• _Travail à faire_
A. Dans le texte sur la simplification pour les entreprises, relevez tous les pays qui ont lancé des réformes pour simplifier les obligations des sociétés, avec l'année de départ de chacun.
B. D'après le texte sur la simplification pour les entreprises, quel objectif la Commission européenne a-t-elle fixé aux États membres à partir de novembre 2006 ?

• _Texte de la page_
+ + +
Je viens défendre devant vous le projet de loi d’habilitation à prendre par ordonnances diverses mesures de simplification et de sécurisation de la vie des entreprises. Ce projet est en droite ligne des exigences de l’Union européenne. Rappelons que c’est à partir de novembre 2006 que la Commission européenne a lancé l’action de mise en œuvre par les Etats membres d’une réduction de 25% à l’horizon 2012 des charges administratives pesant sur les entreprises. Des réformes de simplification des obligations pesant sur les sociétés ont été entreprises dès 1994 au Pays-Bas, 1999 en Belgique, puis ont été élaborées avec réussite à partir de 2005 au Royaume-Uni, 2006 en Allemagne et 2007 au Danemark. L’ensemble de ces pays ont atteint l’objectif de réduction de 25 % défini par l’Union. Ils se sont engagés dans de nombreux projets de simplification par le biais des technologies de l’information (TIC) et de la communication. En Belgique, par exemple, les TIC ont constitué un outil essentiel pour le plan d’action sur la réduction des charges administratives des entreprises. À partir du principe « dites-le nous une fois », une banque de données carrefour des entreprises a été mise en place afin de centraliser les informations détenues par les administrations permettant d’éviter qu’une administration demande à une entreprise de fournir une information qu’une autre administration détient déjà.
+ + +
• _Entrées de données_
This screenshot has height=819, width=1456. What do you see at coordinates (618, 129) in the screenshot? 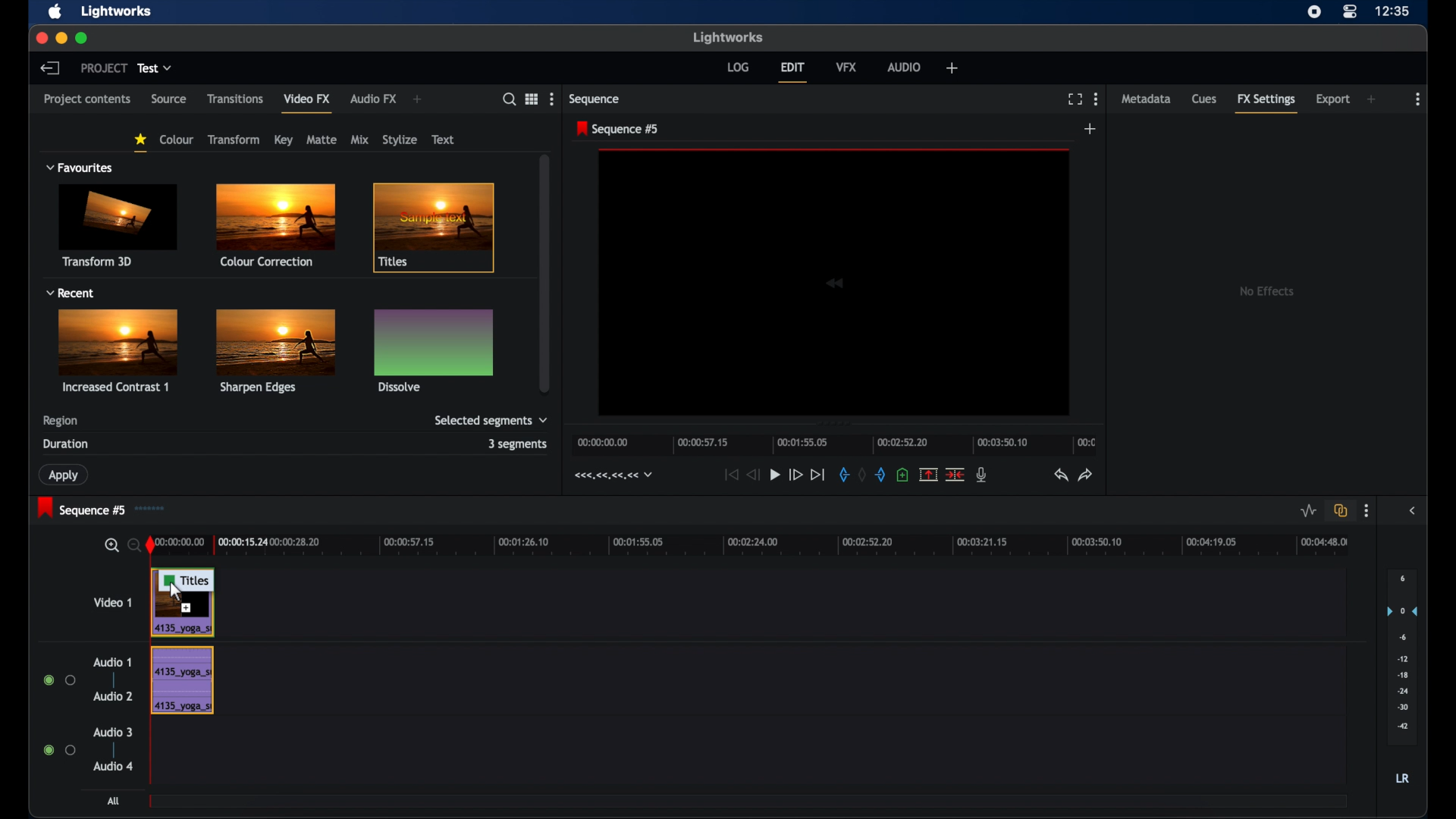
+ + +
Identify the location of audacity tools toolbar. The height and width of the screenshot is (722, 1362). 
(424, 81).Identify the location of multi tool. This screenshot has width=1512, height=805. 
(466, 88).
+ + +
• _Réponses par tâche_
A.
Pays-Bas (1994)
Belgique (1999)
Royaume-Uni (2005)
Allemagne (2006)
Danemark (2007)

B. Réduire de 25 % d'ici 2012 les charges administratives qui pèsent sur les entreprises.